Волков, улыбаясь, откозырял, пожал руки своим собеседникам и направился к лестнице у борта своего корабля.
— А мы, если не возражаете, Михаил Николаевич, пройдем вперед на место отрыва машины. Я сам лично хочу проверить свои расчеты.
Маршал и инженер направились вперед по бетонной дорожке для разбега. Туполев сообщал своему спутнику технические данные о «Максиме Горьком»: его грузоподъемности, дальности полета, характерных качествах. Главное, конечно, что интересовало собеседника, — это возможности военного использования таких гигантов и серийного производства для целей бомбежки и снабжения армии. Маршал слушал с большим интересом и не сразу оглянулся на какой-то оклик сзади. Их догоняли двое людей в военной форме. Тухачевский не сразу узнал догонявших и удивленно посмотрел на изменившееся лицо Туполева. Раньше оживленное, почти счастливое, оно теперь сморщилось в гримасе, словно он увидел что-то отвратительное. Маршал перевел глаза на военных и в одном из них узнал Ягоду, всемогущего наркома НКВД. Рядом с ним шел низенький, коренастый Агранов, начальник Гугобез'а[17].
— Куда это вы, товарищи! — кричал Ягода. — Все ведь у самолета собираются.
— А мы решили вперед пройти, — ответил Тухачевский, пожимая руки подошедшим. — Александр Николаевич хочет еще проверить.
— Ну, что теперь проверять, — небрежно, как Волков, ответил Ягода. — Идемте лучше, Михаил Николаевич, к самолету — надо на других посмотреть, да и себя показать. А то, может быть, — добавил он значительно, вглядываясь своими рысьими глазами в спокойное и уверенное лицо маршала, — а, может быть, вы сами полететь бы не прочь?
— Ну, ну, — вмешался Туполев — Вы мне, товарищ Ягода, моих расчетов не сбивайте, у меня все рассчитано на определенную нагрузку — ровно 71 человек. Учтен даже уменьшенный Еес женского сословия. Хотя наш маршал не чемпион тяжелого веса, но все же — сверх нормы.
— Это — то препятствие пустяковое.
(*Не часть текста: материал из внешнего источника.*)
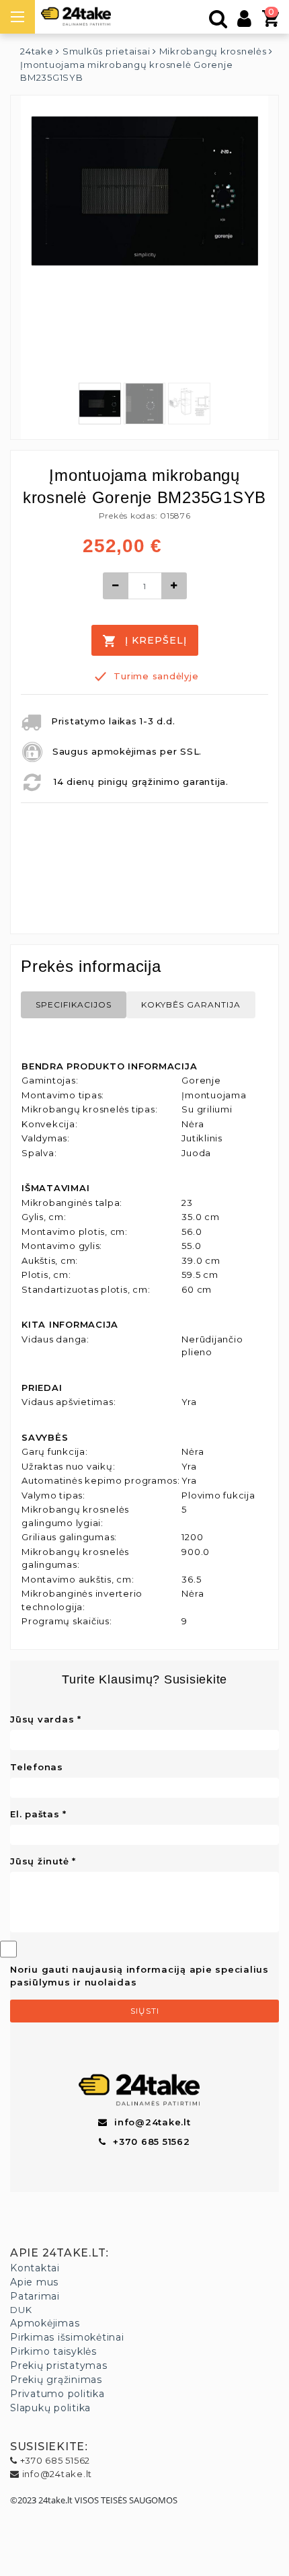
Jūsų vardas (42, 1719)
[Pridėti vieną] (174, 585)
Я кого-либо из своих людей ссажу для такого парадного случая.
— Каких «своих людей»? — удивился Туполев. — Там ведь только команда корабля и ударники. Какие же там «ваши люди»?
Ягода насмешливо и пренебрежительно прищурился. Орден «Красного знамени», недавно данный ему ЦИК'ом за подвиги на подвальном фронте, блестел, как новая игрушка. Казалось, что начальник НКВД даже ходит, выпячивая левую сторону груди. Его худое, сухое лицо с маленькими черными усиками под самым носом было полно снисходительности к наивности инженера.
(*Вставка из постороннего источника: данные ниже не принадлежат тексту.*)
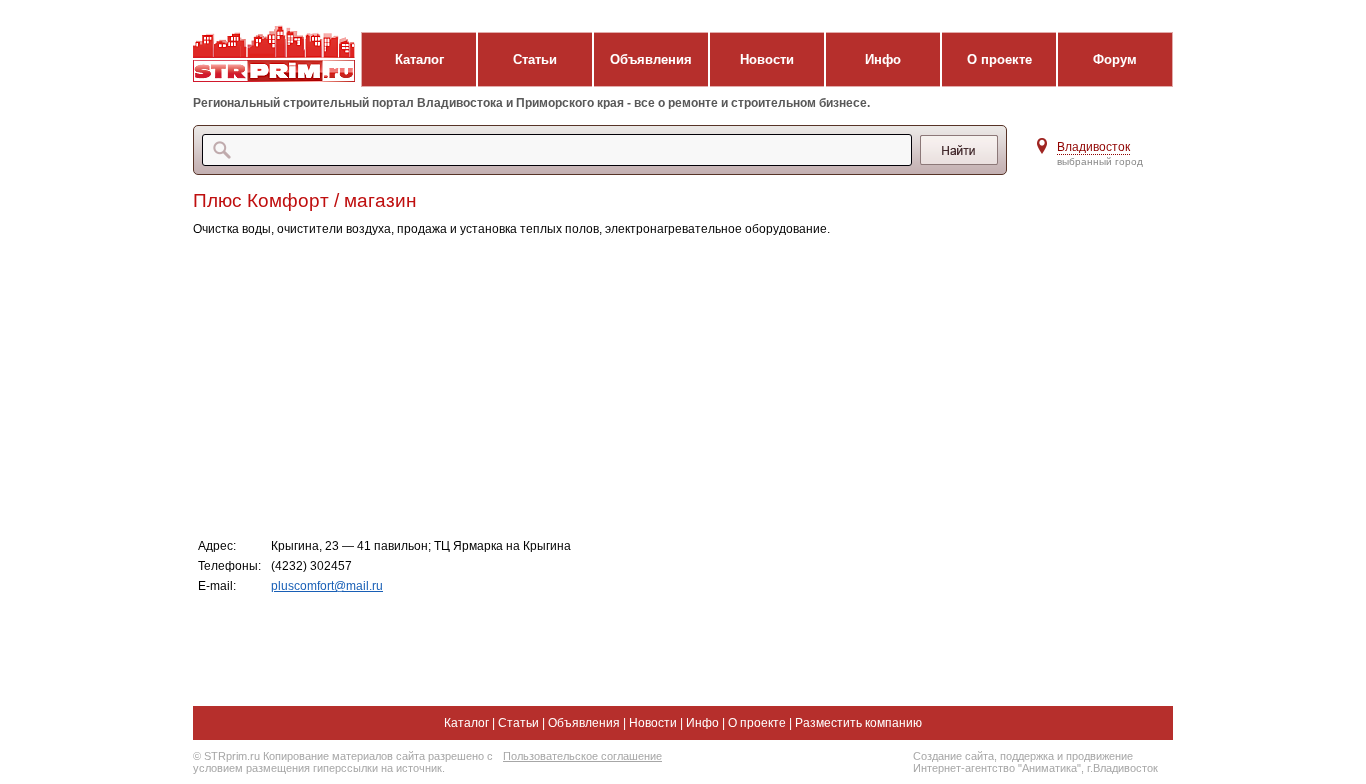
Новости (767, 59)
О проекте (999, 59)
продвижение (1099, 756)
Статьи (535, 59)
— Ну, если хорошенько поискать, «мои люди» (эти два слова он произнес с особым ударением) везде найдутся, товарищ Туполев. Даже… на вашем корабле. Такая уж моя обязанность — везде свои глаза и уши иметь. Ну, так как, Михаил Николаевич, полетите?
Глаза Ягоды смотрели с холодным напряжением.
— Нет уж, большое спасибо, Генрих Григорьевич. Куда мне прогулки делать? Хотя бы даже по воздуху… А как долго будет длиться полет? — обратился маршал к Туполеву.
— Порядочно — часа три. Это ведь праздничный увеселительный полет.
— Ну, вот видите! Куда же мне? Сами знаете, Ворошилов теперь в отпуску и у меня уйма добавочной работы. Весь мой день уже по минутам расписан.
— Так, значит, не хотите? — в тоне Ягоды послышалось словно разочарование. Стоявший рядом молчаливый Агранов внимательно поглядел на своего начальника. Какое-то удивление мелькнуло в его черных еврейских глазах.
— Нет, к сожалению, никак не могу, Генрих Григорьевич, — решительно ответил Тухачевский. — Спасибо за предложение. «Рада бы душа в небо, да дела не пускают», — усмехнулся он, повторив фразу Уборевича.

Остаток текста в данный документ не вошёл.